• **AUFGABENSTELLUNG**
Geben Sie aus dem Text über die duale Ausbildung die Stelle von „Jugendliche mit Migrationshintergrund“ bis einschließlich „sogar ein Drittel.“ wortgetreu wieder.

• **TEXTAUSZUG**
Jugendliche mit Migrationshintergrund finden schwerer einen Ausbildungsplatz

Die duale Ausbildung in Deutschland gilt in mehrfacher Hinsicht als Erfolgsmodell. Zum einen sichert sie die Ausbildung von Fachkräften für die Wirtschaft, zum anderen sorgt sie durch ihre Praxisnähe zum Gelingen der Übergänge in Beschäftigung und wird damit für junge Menschen zu einem wesentlichen Baustein gesellschaftlicher Teilhabe. Dieser Vorteil zahlt sich jedoch nur für diejenigen Jugendlichen aus, denen der Weg in eine Ausbildung gelingt. Leider bleiben dauerhaft rund 13,5 % der Jugendlichen ohne Berufsausbildung, bei ausländischen Jugendlichen sind es sogar ein Drittel.

• **AUSGANGSMATERIAL**
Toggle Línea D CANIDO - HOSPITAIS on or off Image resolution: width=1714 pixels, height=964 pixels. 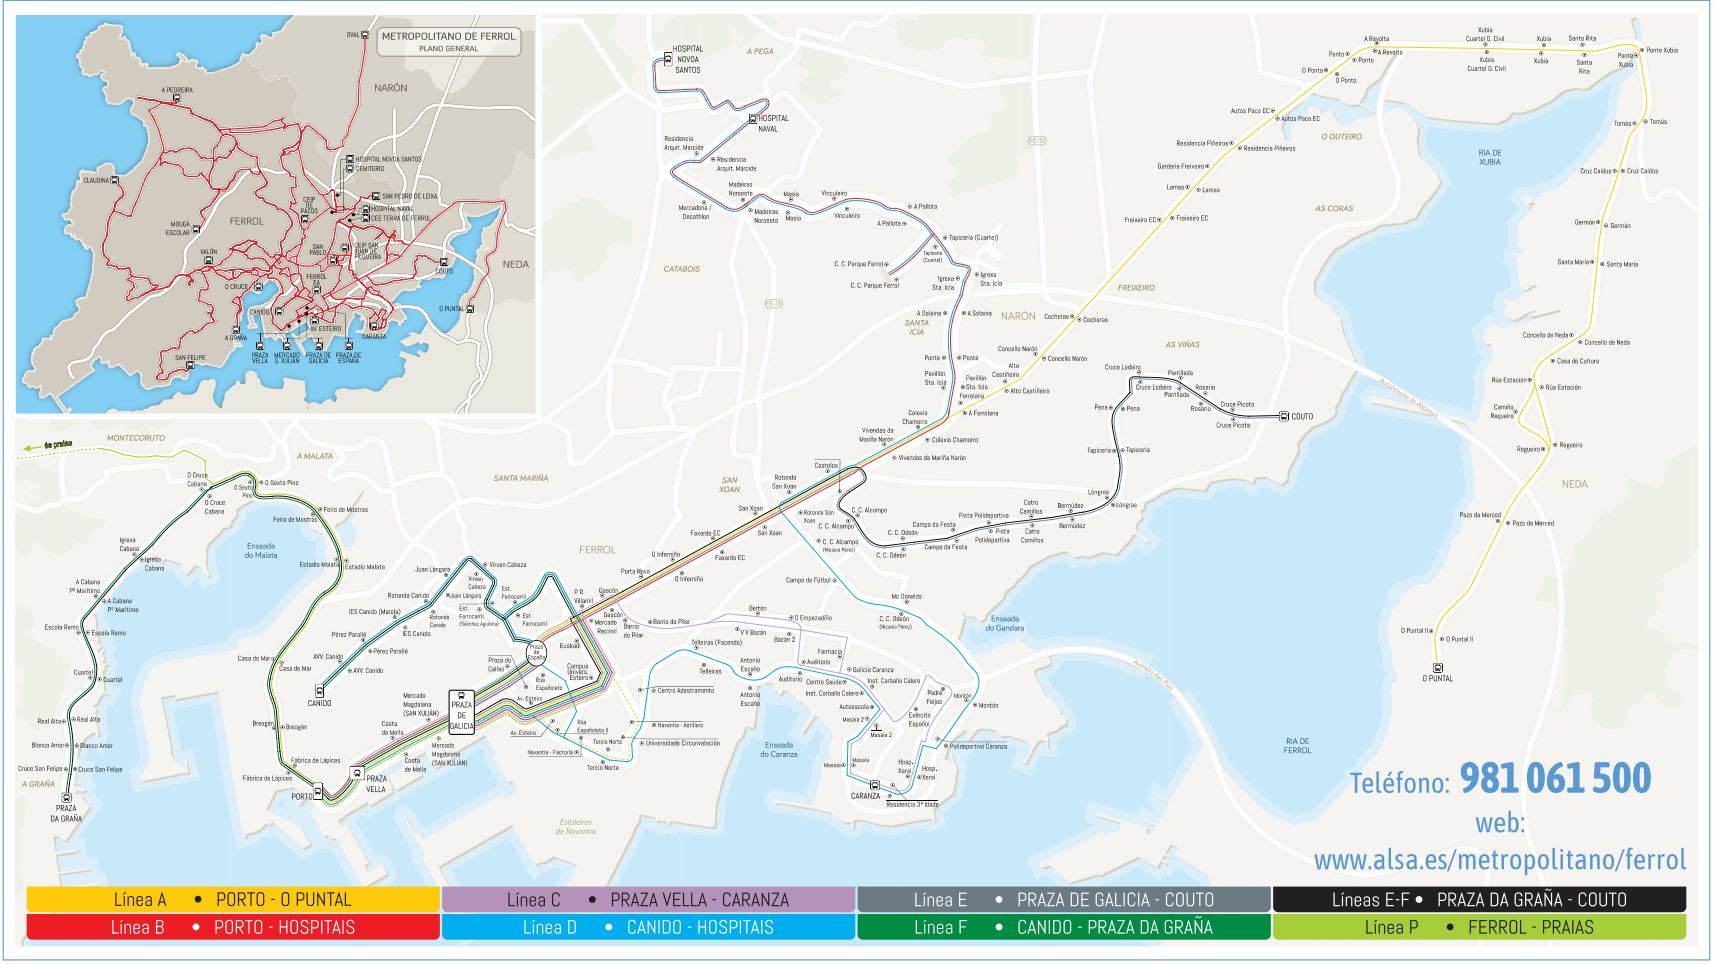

• **SCHRIFTLICHE LÖSUNG**
Jugendliche mit Migrationshintergrund finden schwerer einen Ausbildungsplatz

Die duale Ausbildung in Deutschland gilt in mehrfacher Hinsicht als Erfolgsmodell. Zum einen sichert sie die Ausbildung von Fachkräften für die Wirtschaft, zum anderen sorgt sie durch ihre Praxisnähe zum Gelingen der Übergänge in Beschäftigung und wird damit für junge Menschen zu einem wesentlichen Baustein gesellschaftlicher Teilhabe. Dieser Vorteil zahlt sich jedoch nur für diejenigen Jugendlichen aus, denen der Weg in eine Ausbildung gelingt. Leider bleiben dauerhaft rund 13,5 % der Jugendlichen ohne Berufsausbildung, bei ausländischen Jugendlichen sind es sogar ein Drittel.